Il 22 marzo si celebra la Giornata Mondiale dell’Acqua, istituita dalle Nazioni Unite nel 1992. Nel 2010 l’assemblea generale dell’ONU ha stabilito che “l’acqua potabile è un diritto umano essenziale per il pieno godimento del diritto alla vita e di tutti gli altri diritti umani”. Purtroppo, però, sono ancora molti i casi in cui la salute, soprattutto dei bambini, è messa a rischio a causa della cosiddetta “insicurezza idrica”. Questa situazione è dovuta sia alla scarsità d’acqua sia a scadenti servizi di potabilizzazione che portano a contrarre malattie bevendo acqua contaminata. In alcuni Paesi, come Niger, Giordania, Burkina Faso, Yemen, Ciad e Namibia, sono 8 su 10 i bambini che si trovano in questa terribile condizione, come ci ricorda l’UNICEF nel rapporto “The Climate-Changed Child”, documento in cui risulta evidente come la crescente siccità in alcune aree del mondo sia causata dal cambiamento climatico.
Il climate change è infatti caratterizzato dall’aumento della frequenza di eventi metereologici estremi che vanno dall’assenza di precipitazioni per lunghi periodi alla caduta di quantità enormi di pioggia in un tempo brevissimo. Questo è proprio quello che è successo in Emilia Romagna nel maggio 2023, quando la quantità d’acqua che si sarebbe dovuta distribuire in 6 mesi è caduta in meno di due giorni provocando morti e devastazioni.
Gli effetti disastrosi di questa alluvione sono anche da ricercare nel fatto che la nostra regione è tra le prime in Italia per consumo di suolo. La sostituzione di aree naturali con aree cementificate rende il terreno impermeabile e dunque incapace di assorbire l’acqua con conseguenti allagamenti. Una possibile soluzione a questi problemi è stata sperimentata in Cina, con la costruzione delle “città-spugna”, città progettate per assorbire e conservare l’acqua piovana sostituendo gli spazi impermeabili con aree verdi dette “giardini di pioggia” dove l’acqua viene incanalata nel sottosuolo per poi poterla sfruttare nei periodi di siccità.
La crescente irregolarità delle precipitazioni a livello globale ha anche scatenato una corsa per il possesso di quei territori in cui sono presenti fonti idriche. In questo modo, l’acqua, che dovrebbe essere un diritto per tutti, rischia di diventare oggetto di affari economici vantaggiosi solo per alcuni. Ad esempio, nello stato africano dello Swaziland, la Coca Cola ha fatto un contratto con il governo del Paese che le permette di utilizzare le principali fonti presenti sul territorio per coltivare la canna da zucchero, che ha bisogno di moltissima acqua. Il risultato è che la popolazione civile soffre la mancanza di acqua per gli usi quotidiani. Un caso simile si ritrova in Cile a causa della sempre più diffusa coltivazione dell’avocado, un superfood molto richiesto soprattutto nel mercato europeo. Le piantagioni di avocado sono in mano a grandi proprietari terrieri, che acquistando il terreno diventano anche i gestori delle fonti idriche presenti. Visto che la coltivazione dell’avocado necessita di una grande quantità di acqua, gli abitanti di quelle zone sono costretti a subire il razionamento dell’acqua: alcune famiglie si trovano a vivere con soli 50 litri di acqua al giorno, l’equivalente di una doccia di dieci minuti.
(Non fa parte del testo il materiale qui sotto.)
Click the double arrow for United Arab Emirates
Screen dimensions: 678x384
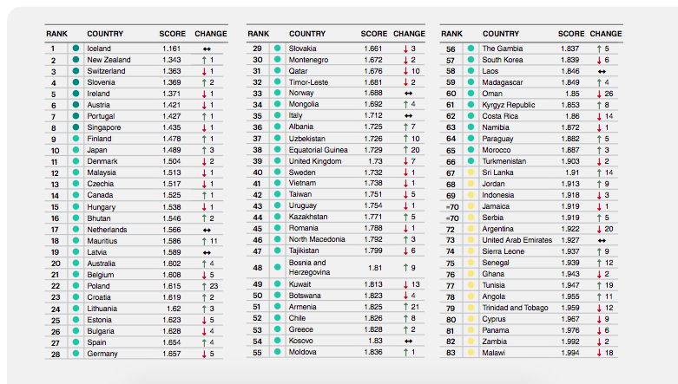tap(602, 240)
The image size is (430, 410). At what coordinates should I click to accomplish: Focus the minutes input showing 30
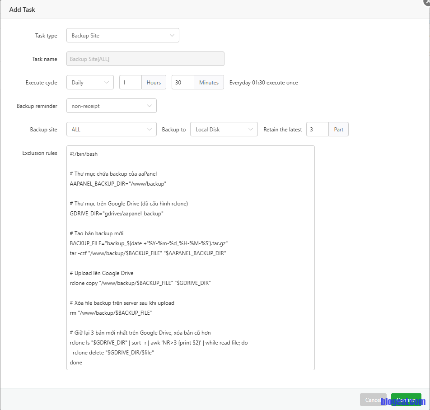tap(183, 83)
Sempre in America Latina, un’altra causa di scarsità di acqua per molte popolazioni locali è la crescente estrazione di minerali dal sottosuolo delle foreste pluviali, attività che spesso richiede la costruzione di nuovi impianti idroelettrici. E proprio alla costruzione di una diga si era opposta Berta Cáceres, una attivista dell’Honduras uccisa perchè difendeva il diritto della sua comunità ad accedere al fiume che si voleva sbarrare e che rappresentava una fonte fondamentale di acqua e cibo per le popolazioni del luogo.
Tutti questi esempi mostrano come l’acqua rischi di diventare una materia prima in grado di generare terribili conflitti, in un mondo dove di conflitti ce ne sono già tanti. Anche per questo motivo il tema scelto dall’ONU per il World Water Day 2024 è “Water for Peace”, per ricordare l’importanza di proteggere e condividere questa risorsa vitale, in modo che smetta di essere motivo di guerra e diventi invece simbolo di convivenza e collaborazione.